QUOTED TEXT.
[start]

Scaling in Output Organizer
Description
Scaling the Output Organizer application for production environments requires careful consideration of the database and storage solutions. The default configuration uses local storage and a local database for an easy first deployment and environment-independent operation. Our recommendation for production is to deploy at least 2 pods of each kind to ensure reliability and scalability. See Sizing article for exact recommendations.
Storage Configuration
If you use the upload functionality of Output Organizer via file browser or drag and drop to import local files you need to change the storage method when scaling the Organizer backend to multiple instances.
For this we currently require an existing storage solution wth an S3 API. If a S3 instance is already available a new Bucket can be created to store Organizer uploads. If you don't have an existing S3 Storage we recommend a Docker version of Minio, for example https://hub.docker.com/r/bitnami/minio.
Configuration Values
For the Organizer to access the storage, a user and bucket has to be created on the storage provider system. After this is done the credentials and connection information can be configured in our Helm chart as follows:
organizer:
storage:
s3:
enabled: true
secrets:
s3:
existingSecret: # Can be used instead of the following fields if an existing should be used, otherwise can be omitted
bucket: # existing bucket name to store uploads in.
endpoint: # S3 endpoint for server to server communication
accessKey: # credential access key
secretKey: # credential secret key
Database Configuration
To allow Output Organizer to scale horizontally we have to get rid of the local H2 database and allow all instances to access the same data. There are multiple options for databases that are supported like MariaDB, MySQL, PostgreSQL and MSSQL. All these databases are comparable in performance, and you are free to choose any. If there is an existing and supported database available, we recommend to use the existing database for Output Organizer. In case you don't have an existing Database we recommend a Docker version of Mariadb, for example https://hub.docker.com/r/bitnami/mariadb which can be hosted alongside Output Organizer.
The database can be configured using a JDBC URL, a Driver Class, and a DB Dialect. Configuration follows the standard Spring Boot JPA setup. Please refer to the database configuration section in the installation manual.
Configuration Values
In your values.yaml
file, you can configure the following properties:
organizer:
db:
jdbcURL: ChangeMe # Replace with your database JDBC URL
driverClassName: ChangeMe # Replace with your database driver class name
databasePlatform: ChangeMe # Replace with your database dialect
Alternatives
If you are sure that collections are not used over multiple sessions it is also possible to keep the H2 database while scaling up the instance count. Instead, we need to ensure that a single session is always redirected to the same server backend. See Session Stickiness below. This may be easier to set up and requires no additional configuration for the Organizer. But there are significant downsides to this approach:
- unable to prepare collections by a server side actor.

[end]

MATERIAL SUPPLIED.
[start]

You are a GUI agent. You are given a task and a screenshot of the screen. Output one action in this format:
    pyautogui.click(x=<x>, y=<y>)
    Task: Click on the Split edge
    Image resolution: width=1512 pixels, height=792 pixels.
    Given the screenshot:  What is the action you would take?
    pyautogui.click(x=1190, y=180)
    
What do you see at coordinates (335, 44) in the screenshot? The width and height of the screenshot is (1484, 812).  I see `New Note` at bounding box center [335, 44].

[end]

Continue the Output Organizer scaling text from its last line.

- impossible to reopen collections after session expires
- impossible to save collections for long term use
- may cause higher loads on Organizer pods
Session Stickiness
Sticky sessions (also known as Session affinity), ensure that requests from the same user in a Session are always routed to the same server instance.
Session stickiness can be configured either by the used Loadbalancer or Ingress plugin inside the cluster environment. The exact configuration varies depending on the used components and has to be configured accordingly.
Viewer
The Jadice Web Toolkit is used as the main viewer in most installations. For better performance and efficiency the viewer caches document data locally and therefore is recommended to ensure that all traffic regarding the same session ist kept to a single instance.
The kubernetes service name that has to be handled this way is fusion-output-organizer-viewer
.
Organizer
Only if the organizer has no external database configured, as described in the alternatives section of the database configuration, sessions stickiness is required for the organizer. This ensures that all requests from a user are using the same database.
The kubernetes service name that has to be handled this way is fusion-output-organizer
.
Scaling instances
After all prerequisites are handled we are able to scale instances of all Organizer services.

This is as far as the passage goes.